Developing a successful client-agency relationship takes time and dedication, and it requires open communication, transparency, and mutual trust. But above all, a client-agency partnership is a two-way street.
In this episode of the YouShouldTalkTo podcast, our host Daniel Weiner welcomes Bryan Law, the chief marketing officer of ZoomInfo. They talk about what it takes to create a strong partnership, how both parties can work together on making a client-agency relationship work, and the importance of being receptive to feedback in these partnerships.
Guest-at-a-Glance
💡 Name: Bryan Law, Chief Marketing Officer of ZoomInfo
💡 Noteworthy: Bryan has over 20 years of experience in marketing, general management, strategy, e-commerce, and analytics. He has held leadership roles at ZoomInfo, Salesforce, Google, Tableau, and Monitor Deloitte, amongst others.
💡 Where to find Bryan: LinkedIn
Key Insights
⚡Making a client-agency relationship work takes time. You can't build a strong and long-lasting partnership overnight. It takes time and dedication from both parties. Bryan says, "Normally, you're going to pay incrementally more. It's going to take a while for them to ramp [up], and so you have to be willing to make that investment in order to get the return out of them. And I think just the way in which ZoomInfo moves, we move very quickly. We iterate very quickly. I think it can be challenging for a third party to come in and really understand our business in a way that we would expect them to and move as quickly as we would expect them to. And so that's why we have not used them as much here."
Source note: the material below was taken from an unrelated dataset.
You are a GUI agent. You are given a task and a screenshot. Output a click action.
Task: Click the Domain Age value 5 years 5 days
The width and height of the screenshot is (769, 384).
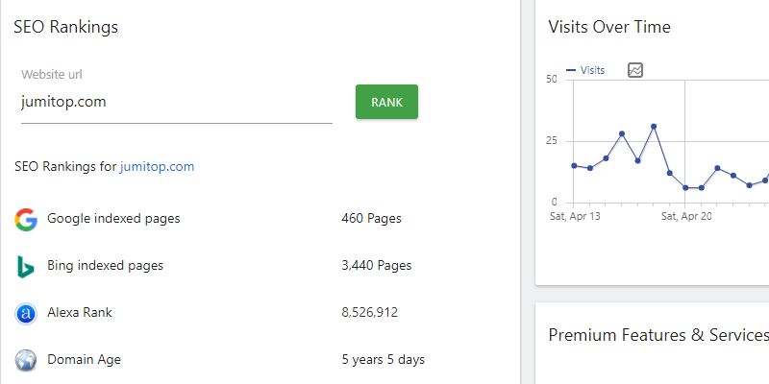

⚡The client-agency relationship is a two-way street. It takes two to make a partnership work. So, if you want to create a mutually effective partnership with your external vendor, make sure you're both committed to it. Bryan says, "The quality of the work obviously is important as well. But I do think the way in which you work together is really key and making sure that you're developing that relationship so that you're on the same page and getting the most out of the partnership."
⚡Being receptive to feedback is one of the key traits of a good agency. Being receptive to feedback makes all the difference in a client-agency relationship. Bryan shares an example of a negative experience that turned positive. He explains, "I think, in particular, once you provide that feedback, not actioning on it is a real problem. And actually, on the flip side, that digital agency I mentioned that I've now worked with at a few companies, we had a period where it wasn't going [well], but we provided that feedback, and they jumped on it, and they said, 'Hey, this is a process we're going to put in place to make sure that we address it. This is how we're going to check in. We want to be very open about the areas that we're sort of getting that feedback.' And they would collect it across the team and share it back. So I think that's an example of where you can do a better job of it, but with this particular one, they were having issues on sort of sloppiness of work, timeliness of work, and then they weren't being responsive to the feedback and making the changes that we needed."